Dementia and Hypertension

One of the complexities of differentiating causes of dementia is that there appears to be an interrelationship. For example, impaired vascular function may play a role in slowing elimination of amyloid beta which forms the characteristic AD amyloid plaques. If vascular pathology exacerbates AD, treatment of vascular disease may play a critical role in prevention of MD as well as vascular-related dementia. Some but not all studies have associated blood pressure lowering with protection from dementia.

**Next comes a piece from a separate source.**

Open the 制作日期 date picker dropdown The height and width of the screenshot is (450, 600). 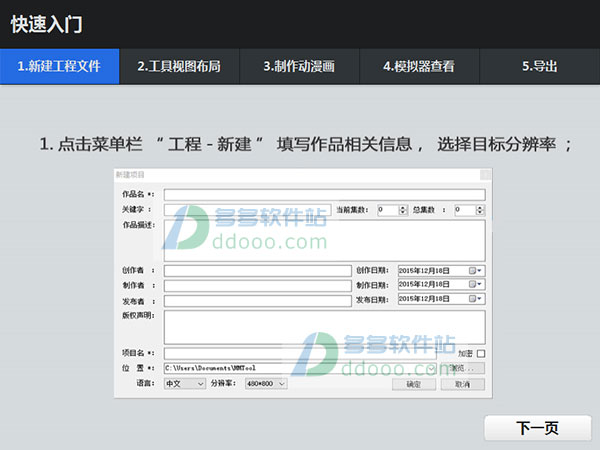[x=476, y=285]
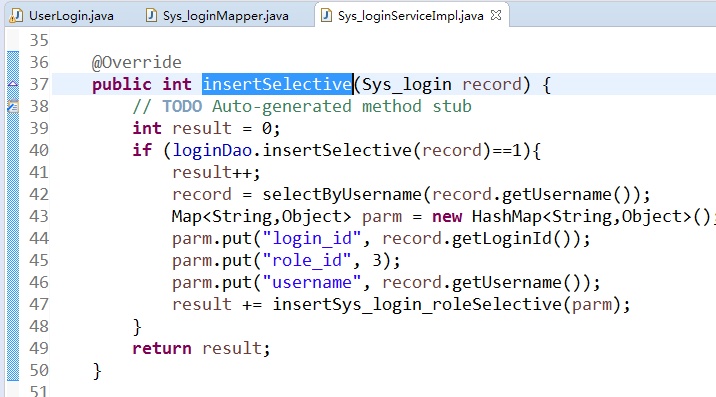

One theory is that reductions in the risk of dementia are not due to the drop in blood pressure but the neuroprotective properties of some of the antihypertensive agents that have been associated with benefit, particularly those that employed a calcium channel blocker (CCB).

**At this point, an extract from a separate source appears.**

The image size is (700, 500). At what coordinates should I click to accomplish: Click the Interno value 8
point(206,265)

The value of treating vascular disease to prevent dementia has also been raised by absence of benefit from other strategies that would be expected to improve vascular function, such as ASA or lipid-lowering drugs. Antihypertensive agents do appear to be useful for preventing cognitive loss but have an uncertain benefit in treating cognitive loss once symptoms are already present. According to the authors of this review, large studies with antiplatelet agents or statins have not yet generated a clear signal of protection from dementia even with a long follow-up in older patients facing a substantial risk of dementia.

Summary

While it may be useful to diagnose co-existing vascular disease in patients with AD, the data accumulated by Drs. Nadeau and Black in MD suggest that the first-line AD agents, such as donepezil and galantamine, are appropriate in patients with AD whether or not they also have vascular disease. Cognitive improvements on these agents have been significant in large studies. These agents have not been compared in MD, preventing conclusions about relative benefits, but the treatment effects have been on a similar scale in independent studies, supporting their clinical utility.

Questions and Answers

This question-and-answer session was conducted with Dr. Yannick Nadeau, Centre for Stroke Recovery, Sunnybrook Health Sciences Centre, University of Toronto, Ontario.

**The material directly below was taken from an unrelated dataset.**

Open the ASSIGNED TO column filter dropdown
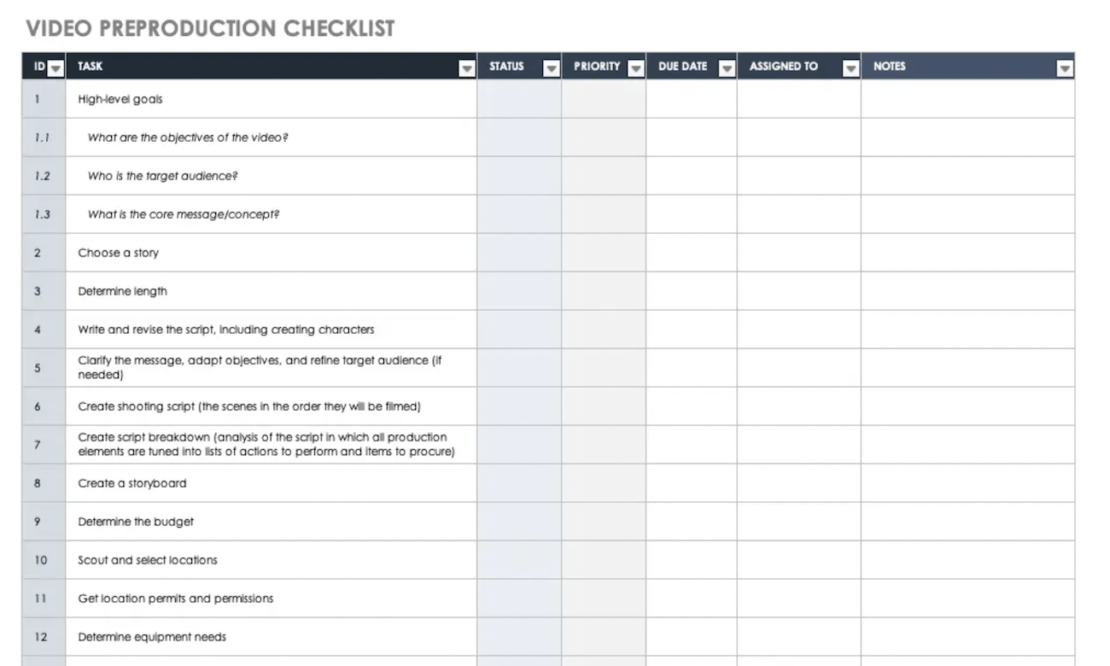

Q: How important or useful is it to distinguish AD from VaD and MD before initiating therapy? How accurate are current methods of distinguishing these types of dementia?

Dr. Nadeau: It is useful to try to distinguish these forms of dementia. The problem is that we do not have very sensitive tools. Mainly, these disorders are differentiated on the basis of the symptom profile. The types of cognitive loss are different for AD and VaD. Patients with MD, of course, will have both. In patients with a vascular component, the likelihood of vascular disease elsewhere is the basis for treating hypertension, elevated cholesterol, or diabetes. We do not have data that this will affect cognitive function, but this may be an additional health benefit.

Q: Are there any restrictions for using ChEIs in patients with MD?

Dr. Nadeau: In Canada, ChEIs are only indicated for AD, so the indication for treatment is AD symptoms even in the MD patients, but we also believe that these agents are active against symptoms due to VaD. There is evidence to support benefit in these patients but again, this is not a current indication for ChEIs.

Q: Occasionally, it is implied that one mechanism of action among anti-dementia drugs is better than another; your data suggest that these drugs offer comparable efficacy. Is this a fair summary?

Dr. Nadeau: The data for activity against MD are mainly drawn from studies with donepezil and galantamine. There are fewer studies with rivastigmine, but we expect that there is a class effect. As there are no comparative studies with these agents or between memantamine and the ChEIs, we extrapolate that all these agents are equally active in MD. This seems to be the prudent conclusion.

Note: At time of printing, in Canada, cholinesterase inhibitors are not indicated for mixed dementia.